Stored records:
• • •

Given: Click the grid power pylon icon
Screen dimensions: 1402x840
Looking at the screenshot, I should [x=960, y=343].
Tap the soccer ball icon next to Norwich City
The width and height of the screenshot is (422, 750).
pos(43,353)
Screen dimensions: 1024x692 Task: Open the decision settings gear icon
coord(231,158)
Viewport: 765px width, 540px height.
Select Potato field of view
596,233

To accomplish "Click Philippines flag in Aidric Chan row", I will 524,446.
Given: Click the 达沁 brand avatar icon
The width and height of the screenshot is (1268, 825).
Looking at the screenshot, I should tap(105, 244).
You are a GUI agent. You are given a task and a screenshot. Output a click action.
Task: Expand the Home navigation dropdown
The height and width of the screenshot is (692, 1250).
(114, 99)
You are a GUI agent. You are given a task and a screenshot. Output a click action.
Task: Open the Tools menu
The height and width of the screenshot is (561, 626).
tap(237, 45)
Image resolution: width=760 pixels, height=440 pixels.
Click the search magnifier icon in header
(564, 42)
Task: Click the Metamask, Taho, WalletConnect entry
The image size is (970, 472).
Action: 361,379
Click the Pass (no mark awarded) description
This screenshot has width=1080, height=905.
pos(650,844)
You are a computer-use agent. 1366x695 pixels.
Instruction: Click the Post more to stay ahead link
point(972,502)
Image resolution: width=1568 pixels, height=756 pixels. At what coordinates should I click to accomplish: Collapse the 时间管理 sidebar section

• • •

*Aim of the task*.
Restate the data above word for word, please.

*Task solution*.
Given: Click the grid power pylon icon
Screen dimensions: 1402x840
Looking at the screenshot, I should [x=960, y=343].
Tap the soccer ball icon next to Norwich City
The width and height of the screenshot is (422, 750).
pos(43,353)
Screen dimensions: 1024x692 Task: Open the decision settings gear icon
coord(231,158)
Viewport: 765px width, 540px height.
Select Potato field of view
596,233

To accomplish "Click Philippines flag in Aidric Chan row", I will 524,446.
Given: Click the 达沁 brand avatar icon
The width and height of the screenshot is (1268, 825).
Looking at the screenshot, I should tap(105, 244).
You are a GUI agent. You are given a task and a screenshot. Output a click action.
Task: Expand the Home navigation dropdown
The height and width of the screenshot is (692, 1250).
(114, 99)
You are a GUI agent. You are given a task and a screenshot. Output a click action.
Task: Open the Tools menu
The height and width of the screenshot is (561, 626).
tap(237, 45)
Image resolution: width=760 pixels, height=440 pixels.
Click the search magnifier icon in header
(564, 42)
Task: Click the Metamask, Taho, WalletConnect entry
The image size is (970, 472).
Action: 361,379
Click the Pass (no mark awarded) description
This screenshot has width=1080, height=905.
pos(650,844)
You are a computer-use agent. 1366x695 pixels.
Instruction: Click the Post more to stay ahead link
point(972,502)
Image resolution: width=1568 pixels, height=756 pixels. At what coordinates should I click to accomplish: Collapse the 时间管理 sidebar section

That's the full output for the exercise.